**WORK TO DO:**
Copy out every one of the rows below word for word, line by line, with nothing changed.

**SUPPLIED DATA:**
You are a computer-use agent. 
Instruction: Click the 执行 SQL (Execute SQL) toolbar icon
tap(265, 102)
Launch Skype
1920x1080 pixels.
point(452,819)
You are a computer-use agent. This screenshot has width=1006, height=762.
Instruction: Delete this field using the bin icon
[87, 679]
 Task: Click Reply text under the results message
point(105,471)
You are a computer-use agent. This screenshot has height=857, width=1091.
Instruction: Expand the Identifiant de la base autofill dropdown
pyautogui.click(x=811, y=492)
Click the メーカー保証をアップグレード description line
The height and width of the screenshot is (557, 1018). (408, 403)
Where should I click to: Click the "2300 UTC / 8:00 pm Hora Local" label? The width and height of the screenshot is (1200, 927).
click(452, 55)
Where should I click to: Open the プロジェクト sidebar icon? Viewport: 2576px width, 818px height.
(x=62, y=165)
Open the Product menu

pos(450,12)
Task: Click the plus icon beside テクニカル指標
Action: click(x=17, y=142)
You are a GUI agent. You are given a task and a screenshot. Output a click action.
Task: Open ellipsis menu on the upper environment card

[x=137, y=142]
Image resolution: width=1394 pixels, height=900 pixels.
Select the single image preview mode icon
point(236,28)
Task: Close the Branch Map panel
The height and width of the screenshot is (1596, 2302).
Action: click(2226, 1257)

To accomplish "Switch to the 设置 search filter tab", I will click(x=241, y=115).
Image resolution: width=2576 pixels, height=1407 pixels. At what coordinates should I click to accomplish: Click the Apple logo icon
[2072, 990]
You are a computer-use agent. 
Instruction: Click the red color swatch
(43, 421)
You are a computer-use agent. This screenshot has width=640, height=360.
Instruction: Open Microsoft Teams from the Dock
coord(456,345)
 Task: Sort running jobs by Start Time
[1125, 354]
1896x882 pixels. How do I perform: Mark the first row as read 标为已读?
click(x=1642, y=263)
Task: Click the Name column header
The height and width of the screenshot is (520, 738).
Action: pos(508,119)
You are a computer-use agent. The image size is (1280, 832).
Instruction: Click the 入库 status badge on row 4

**RIGHT ANSWER:**
You are a computer-use agent. 
Instruction: Click the 执行 SQL (Execute SQL) toolbar icon
tap(265, 102)
Launch Skype
1920x1080 pixels.
point(452,819)
You are a computer-use agent. This screenshot has width=1006, height=762.
Instruction: Delete this field using the bin icon
[87, 679]
 Task: Click Reply text under the results message
point(105,471)
You are a computer-use agent. This screenshot has height=857, width=1091.
Instruction: Expand the Identifiant de la base autofill dropdown
pyautogui.click(x=811, y=492)
Click the メーカー保証をアップグレード description line
The height and width of the screenshot is (557, 1018). (408, 403)
Where should I click to: Click the "2300 UTC / 8:00 pm Hora Local" label? The width and height of the screenshot is (1200, 927).
click(452, 55)
Where should I click to: Open the プロジェクト sidebar icon? Viewport: 2576px width, 818px height.
(x=62, y=165)
Open the Product menu

pos(450,12)
Task: Click the plus icon beside テクニカル指標
Action: click(x=17, y=142)
You are a GUI agent. You are given a task and a screenshot. Output a click action.
Task: Open ellipsis menu on the upper environment card

[x=137, y=142]
Image resolution: width=1394 pixels, height=900 pixels.
Select the single image preview mode icon
point(236,28)
Task: Close the Branch Map panel
The height and width of the screenshot is (1596, 2302).
Action: click(2226, 1257)

To accomplish "Switch to the 设置 search filter tab", I will click(x=241, y=115).
Image resolution: width=2576 pixels, height=1407 pixels. At what coordinates should I click to accomplish: Click the Apple logo icon
[2072, 990]
You are a computer-use agent. 
Instruction: Click the red color swatch
(43, 421)
You are a computer-use agent. This screenshot has width=640, height=360.
Instruction: Open Microsoft Teams from the Dock
coord(456,345)
 Task: Sort running jobs by Start Time
[1125, 354]
1896x882 pixels. How do I perform: Mark the first row as read 标为已读?
click(x=1642, y=263)
Task: Click the Name column header
The height and width of the screenshot is (520, 738).
Action: pos(508,119)
You are a computer-use agent. The image size is (1280, 832).
Instruction: Click the 入库 status badge on row 4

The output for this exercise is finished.